Scare-tistics get eyes, but don’t provide useful information. What was the sample size? Is this because we can detect [thing] better because of better technology? Is it simply because we are living longer and so more people are surviving to come down with [thing]? What is the baseline percentage of [DeathGas] in the atmosphere? Scare-tistics don’t answer those questions.

*My family medical history is private.

**The blasted things always develop where they will find a way to chafe. Always. I think it’s a conspiracy.

***The prep and the idea of putting a camera there bug people. It’s not really that bad. Just don’t be like the individual who decided to eat all the high-fiber stuff that he or she never ate right before the exam. And then started the prep. Not a happy camper.

 

19 thoughts on “Scare-tistics

  1. It’s a lot like the WWI British injury study that showed a dramatic increase in head wounds in the hospitals after the helmet was introduced. It was so dramatic that the generals (hack, spit) discussed recalling the helmets, until someone with an ounce of common sense pointed out that the number of injuries had risen because the number of deaths had dropped.

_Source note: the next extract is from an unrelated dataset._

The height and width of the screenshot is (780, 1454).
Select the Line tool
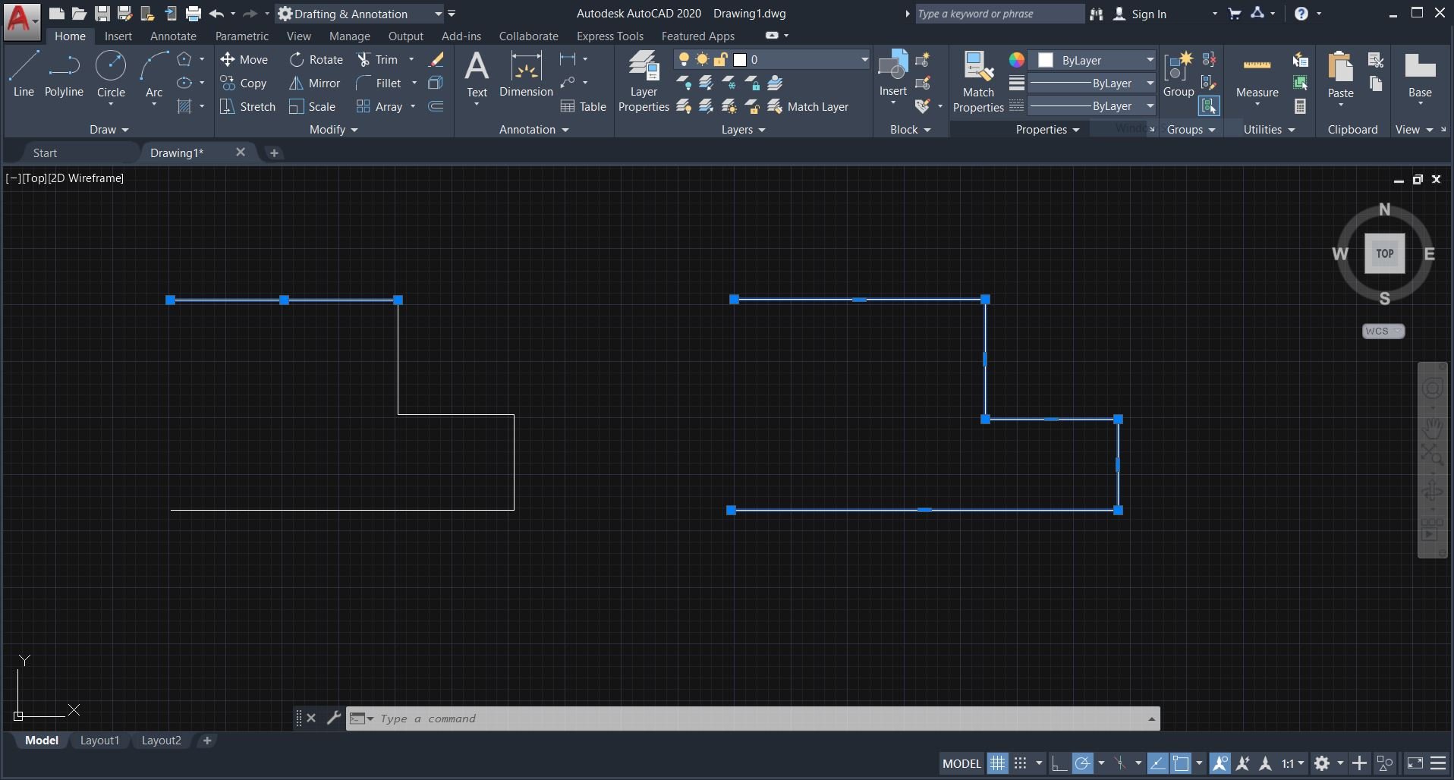point(23,72)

  2. It is always a red flag when a percent increase in the chance happening is mentioned instead of the actual increase in the chance of something happening since it makes the situation look worse than it is.
    For example, if your chance of a certain disease is 0.1% in your lifetime, than an increase to 0.4% is an increase if 400% which looks scary but isn’t actually significant.

    • Still, it’s a much *nicer* red flag than being told that you’re [large number]% likely to die of [x] within [y] years.

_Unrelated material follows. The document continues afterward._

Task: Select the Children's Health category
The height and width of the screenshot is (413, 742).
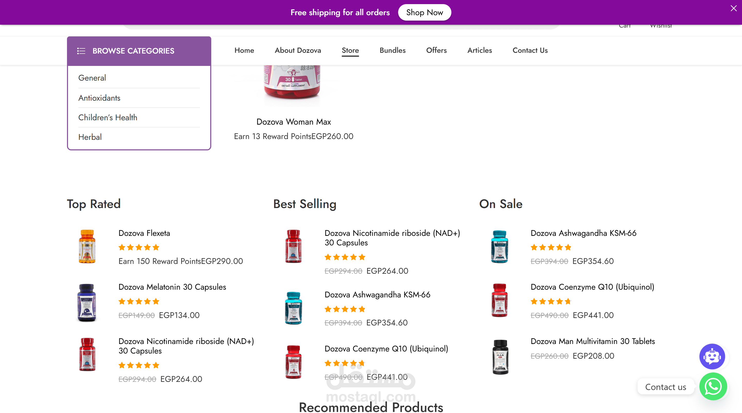Action: click(x=108, y=117)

      😉 In general, ghost stories are very much preferable to actual ghosts!

  3. Evidently, skin tags form as a result of chafed skin.
    So they will necessarily appear in places where they chafe.

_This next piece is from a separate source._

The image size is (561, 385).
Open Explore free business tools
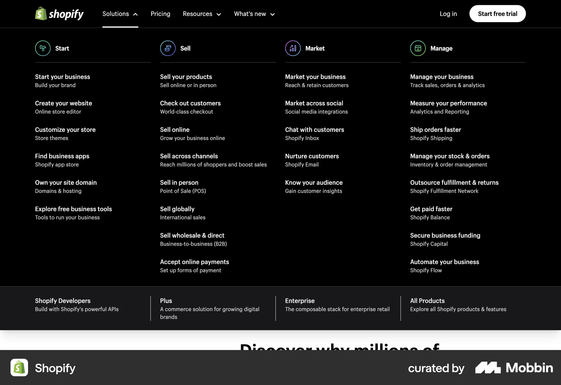pyautogui.click(x=73, y=209)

    My wife provided me the full explanation a couple of years ago.
    The lesson was likely much shorter than it seemed at the time.

  4. Yep, coffee will kill you, oh wait; red wine will kill you, oh wait; ummm eggs will… you get the drift. And no, we don’t get out alive. My grandparents on both sides lived into their 90’s at bacon, sausage, eggs, biscuits and gravy, fried chicken, etc. most of their lives, but they were ACTIVE! None of that was what got them. Sigh…

  5. It continues to be the case that the three most potent known carcinogens are oxygen, sunlight, and potable alcohol. Therefore we should all live in subterranean dungeons, perpetually sober. And hold our breaths.

    “For every Ph.D. there is an equal and opposite Ph.D.” — Some wag or other.

    • IIRC, studies have shown that 100% of cancer victims have breathed air containing oxygen at some point in their lives.

      And while we’re at it, ban DHMO.

  6. This is my bitch about statins which the drug companies seem to want everyone on! A 25% decrease in heart attack risk sounds great until you figure out that your risk of having one was small anyway!

  7. Sometimes the scares are worth worrying about. For instance, I have all of the risk factors of becoming a hypochondriac.

  8. For all the fake news scare tactics, for some reason they don’t like to remind people that the overall death rate is, was, and always will be 100%.

    • The book Brit-Think, Ameri-Think claims that the difference between Americans and the English is that Americans believe that death is optional. The US media certainly seem to.

      • Yeah, but Brits also seem to believe that timely medical care is optional, or even unpatriotic. That NHS propaganda that some people have ingested is so evil. Mustn’t go to a private doctor. Mustn’t jump the queue!

        Americans understand emergencies. No freaking queue. And for goodness’ sake, what kind of reasonable healthy person would want to get treatment in front of, or instead of, somebody who’s dying? Unless it’s a triage and the person is way too far gone, I want that person to get treated first! Because someday, it might be me!

        • Around here, there are waiting times to see certain specialists (neurologists, orthopedic surgeons). Not for emergencies, true.